▶ _SET TASKS_:
A. From the marketing funnel piece, pull out the stretch from "- How to build" through "to begin with.", word for word.
B. Pick up the piece on the top of the marketing funnel where it stops and write the next part.

▶ _PAGE_:
■ ■ ■
Learn more about the top of the marketing funnel and the importance of the awareness stage to gain trust and attract leads. Content includes:

- How to use different content types for top-of-the-funnel tactics

- How to build a cohesive strategy 

- Top-of-the-funnel metrics



Everyone’s journey is different. We all set out on our own path in life, but along the way, we achieve many of the same milestones: graduations, new jobs, marriages, births, etc. This journey—different but the same—is a lot like the buyer’s journey.

Every buyer who interacts with your company will have their own way of finding you and becoming a customer. But, like in life, most customers will go through a similar set of decisions on their way to completing the buyer’s journey. From visitors to leads, they’ll move deeper into the marketing funnel—we call it a funnel because it starts off wide and gets narrower as you move closer to the bottom. That’s why it’s so important to attract a lot of leads to begin with.

How can you attract and keep more leads? Develop a strategy that fits each key phase in the buyer’s journey— awareness, engagement, conversion—or top, middle and bottom of the funnel.

The first stage of the marketing funnel is called the awareness phase. Not every person who reads a blog post or comes across your website will want to buy. They may not even realize they have a problem. Maybe they’re thinking about going on vacation but not sure if they should or don’t know where to go. They don’t want to hear about your all-inclusive pricing model. At least not yet. You’re better off explaining why taking a vacation is healthy or why they should choose one destination over another. You could write a blog post: “Five Reasons Why Taking a Vacation is Good for Productivity” or film and post a video about the natural
wonders of Costa Rica. If your content is good, they’ll dig deeper to learn why your offering is right for them.
■ ■ ■
▶ _DATA EXTRACT_:
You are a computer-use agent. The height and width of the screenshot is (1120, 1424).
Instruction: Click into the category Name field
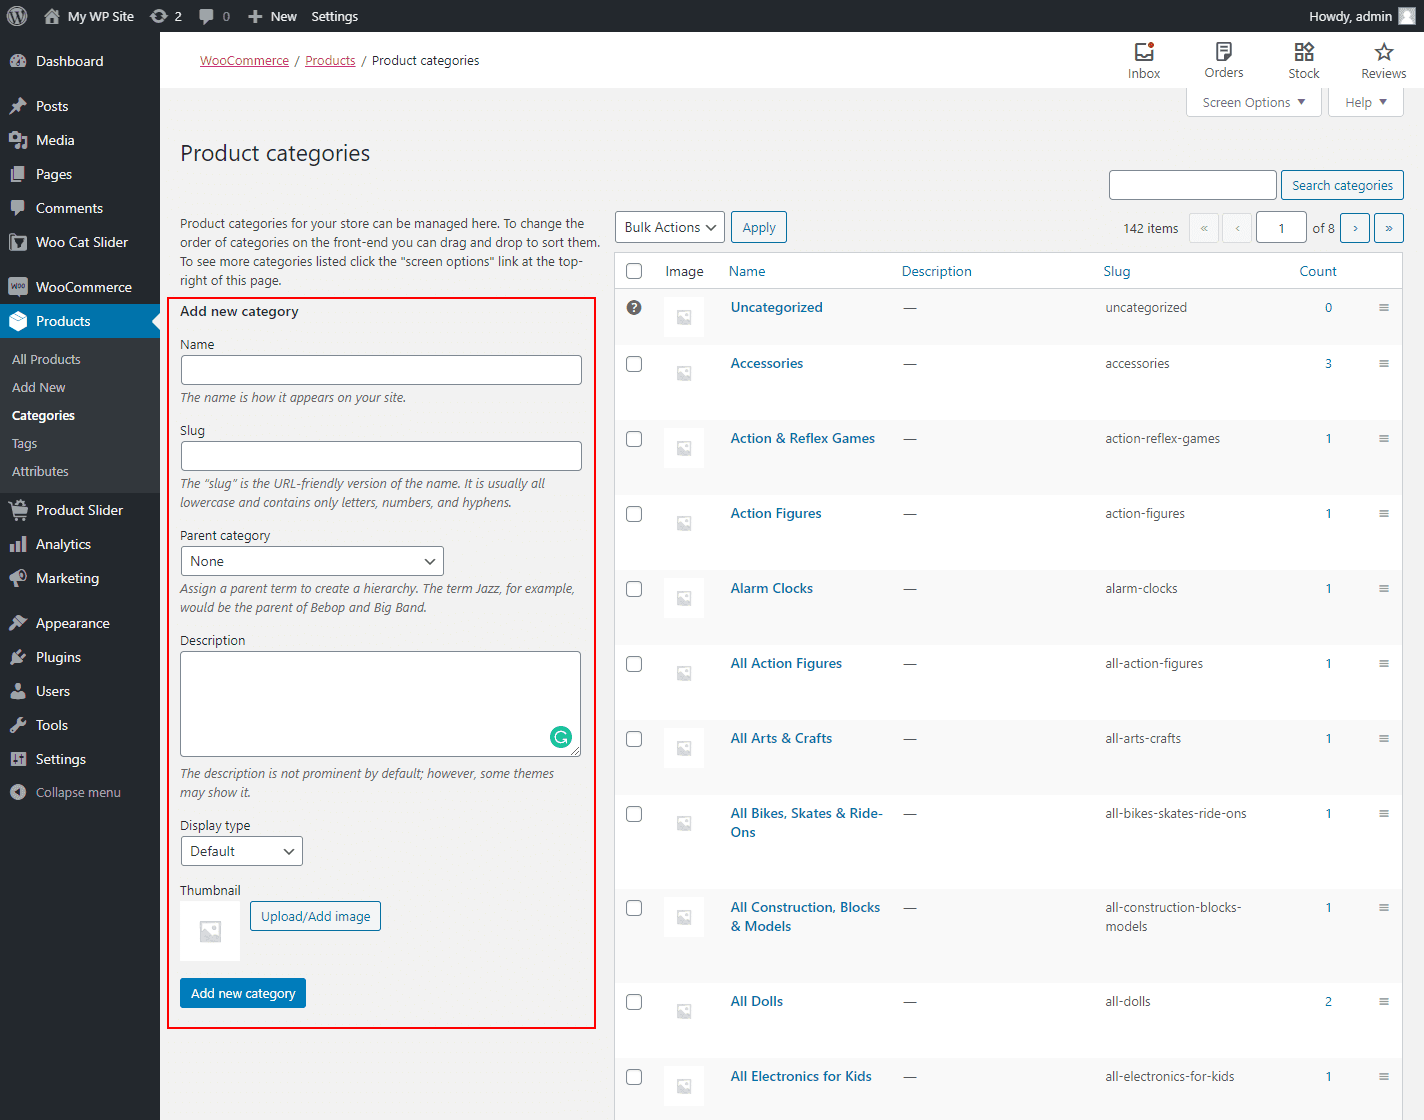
■ ■ ■
▶ _ANSWERS PER TASK_:
A.
- How to build a cohesive strategy 

- Top-of-the-funnel metrics



Everyone’s journey is different. We all set out on our own path in life, but along the way, we achieve many of the same milestones: graduations, new jobs, marriages, births, etc. This journey—different but the same—is a lot like the buyer’s journey.

Every buyer who interacts with your company will have their own way of finding you and becoming a customer. But, like in life, most customers will go through a similar set of decisions on their way to completing the buyer’s journey. From visitors to leads, they’ll move deeper into the marketing funnel—we call it a funnel because it starts off wide and gets narrower as you move closer to the bottom. That’s why it’s so important to attract a lot of leads to begin with.

B.
But this book isn’t about the entire funnel. It’s about getting them to notice you in the first place: the top of the funnel.

Marketing Funnel Tactics


Content Types

The top of the funnel is when visitors are just starting to learn about your brand. In the real world, it’s the equivalent of walking into a store to browse. The shopper could be in the market
for something specific and looking to get the lay of the land. Or maybe they caught sight of your window display and spontaneously decided to walk in to get a closer look. The goal here is to make a good first impression. You’ll turn off the visitor if you push too hard or bog them
down with too many details.

There are certain types of content that are best suited to the top of the funnel. To inform, educate and inspire your prospects—and hopefully move them through to the next stage
(engagement)—focus on the following content types:

• Blogs
• Earned media
• Infographics
• E-books
• Videos (formats like how-to videos)
• Podcasts
• White Paper
• Webinar
• Tip Sheet
• Social media

What do all of these types of content have in common? They’re easy to access.
You don’t have to give away your email address to read a blog post or watch a video. Remember, your audience isn’t invested in what you do. Make it easy for them to consume what you put out into the world.


Because the top of the funnel is about problem-solving, not promotion, it’s important to address your audiences’ concerns. The best way to do that is by creating personas that provide
a complete picture of your likely customers. For example, if you sell insurance, you would create one persona for each customer “type” such as HR managers, lawyers, etc. Start by putting a name to the fictional person—HR Heidi or Attorney Bernie—and then begin
completing the portrait, filling in both personal details (age, income, family, educational level, etc.) as well as their role in the company and what their goals and challenges are.

You probably won’t have this information at your fingertips, so you’ll need to do some research first. Talk with your sales team to get a sense of who they’re talking to and what they say; reach out to current customers through surveys or interviews. This will help you create sample profiles that best represent your real-life customers.


With your personas in place, it’s time to create your messaging. This is one of the most important steps in the process. As you create different types of content, some for awareness, others for engagement and conversion, it’s essential that your messaging remain consistent throughout.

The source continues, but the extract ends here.